Working in an office full of documents relating to river flow, flood stages, lock heights, land ownership issues, and turbine schematics, Merriman pieced together an estimate of the latent power of the river and its canals, as well as a tally of the power generated from existing plants. In his Report on the Water Power Obtainable from the Lehigh Canal, Merriman offered several specific conclusions:
1) The amount of power generated by the plants existing in 1904 was approximately 2300 horse power.
2) Twenty-nine additional locations could provide sites for power plants. These new plants could generate 10200 horse power, 80 percent of the time (when the river was high enough.)
3) The amount of power “wasted” by the Lehigh’s nine dams was approximately 8000 horse power.
He also noted, possibly with an eye towards the railroad-dominated future, “that the accounts of power above stated as obtainable from the canal may be very materially increased if boat navigation should ever become discontinued, since higher velocities [of water]…may be permitted,” therefore providing more “fuel” for the hydraulic turbines.
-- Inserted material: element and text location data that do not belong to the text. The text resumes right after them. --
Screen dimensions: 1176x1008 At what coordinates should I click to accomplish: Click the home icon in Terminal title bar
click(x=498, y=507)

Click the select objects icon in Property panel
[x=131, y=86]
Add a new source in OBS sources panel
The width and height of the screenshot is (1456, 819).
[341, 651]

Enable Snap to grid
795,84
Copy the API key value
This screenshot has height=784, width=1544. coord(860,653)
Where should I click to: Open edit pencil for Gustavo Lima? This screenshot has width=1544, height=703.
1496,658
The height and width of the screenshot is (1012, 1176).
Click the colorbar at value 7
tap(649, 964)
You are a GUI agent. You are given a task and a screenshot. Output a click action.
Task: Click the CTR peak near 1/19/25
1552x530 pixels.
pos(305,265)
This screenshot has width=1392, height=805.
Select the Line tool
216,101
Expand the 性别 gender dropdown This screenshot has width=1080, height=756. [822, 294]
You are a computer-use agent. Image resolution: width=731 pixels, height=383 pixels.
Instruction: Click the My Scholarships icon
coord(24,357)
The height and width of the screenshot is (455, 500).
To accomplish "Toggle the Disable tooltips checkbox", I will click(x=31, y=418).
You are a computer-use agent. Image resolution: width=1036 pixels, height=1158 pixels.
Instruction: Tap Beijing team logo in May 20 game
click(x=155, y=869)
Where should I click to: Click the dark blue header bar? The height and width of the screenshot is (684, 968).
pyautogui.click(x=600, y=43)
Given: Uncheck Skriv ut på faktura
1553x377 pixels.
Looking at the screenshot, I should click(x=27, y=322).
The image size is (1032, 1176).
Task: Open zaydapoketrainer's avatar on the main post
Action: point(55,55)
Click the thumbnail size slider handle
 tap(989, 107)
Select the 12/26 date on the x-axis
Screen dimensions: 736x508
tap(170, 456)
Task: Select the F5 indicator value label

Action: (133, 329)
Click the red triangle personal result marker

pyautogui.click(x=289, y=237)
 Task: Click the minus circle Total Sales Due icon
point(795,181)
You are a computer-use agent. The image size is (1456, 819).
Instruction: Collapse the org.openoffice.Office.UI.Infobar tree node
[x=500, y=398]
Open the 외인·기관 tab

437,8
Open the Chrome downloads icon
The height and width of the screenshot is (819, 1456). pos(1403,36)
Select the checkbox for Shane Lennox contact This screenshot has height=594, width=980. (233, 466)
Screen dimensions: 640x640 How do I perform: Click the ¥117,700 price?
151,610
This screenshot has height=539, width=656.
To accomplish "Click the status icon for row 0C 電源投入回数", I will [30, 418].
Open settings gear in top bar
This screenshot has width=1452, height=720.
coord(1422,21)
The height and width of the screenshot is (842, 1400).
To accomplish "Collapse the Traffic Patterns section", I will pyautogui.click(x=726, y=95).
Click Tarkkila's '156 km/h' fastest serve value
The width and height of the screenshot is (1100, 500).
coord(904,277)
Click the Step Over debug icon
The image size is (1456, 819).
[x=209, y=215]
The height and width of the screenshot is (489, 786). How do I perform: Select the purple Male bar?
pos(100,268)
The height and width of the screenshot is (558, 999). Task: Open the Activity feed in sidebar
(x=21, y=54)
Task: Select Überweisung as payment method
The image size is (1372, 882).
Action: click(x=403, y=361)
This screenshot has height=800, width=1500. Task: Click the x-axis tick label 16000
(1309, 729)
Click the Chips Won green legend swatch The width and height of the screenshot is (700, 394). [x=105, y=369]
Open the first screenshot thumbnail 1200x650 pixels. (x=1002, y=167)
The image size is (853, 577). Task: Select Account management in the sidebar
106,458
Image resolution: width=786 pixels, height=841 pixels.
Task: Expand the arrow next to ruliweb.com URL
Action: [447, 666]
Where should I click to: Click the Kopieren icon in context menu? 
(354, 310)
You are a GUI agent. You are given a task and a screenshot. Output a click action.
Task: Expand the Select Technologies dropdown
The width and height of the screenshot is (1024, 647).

[One of the D&L’sĀ interpretive signs describes the nineteenth-century hydroelectric power industry in Slatington.]
Forgotten during the years of coal and oil abundance and energy security, the idea of harnessing the water power of canals is experiencing a renaissance. Innovated hydraulic technologies, such as the Gorlov Helical Turbine, make small-scale, aesthetically-pleasing power generation a real possibility. Constructed to power a specific building or tied into the grid, these projects could help ease our reliance on fossil fuels and even contribute funds to trail and preservation projects.
[Mansfield’s 1904 report to Moyer is available from the Special Collections of Lehigh University Library, Bethlehem, PA.]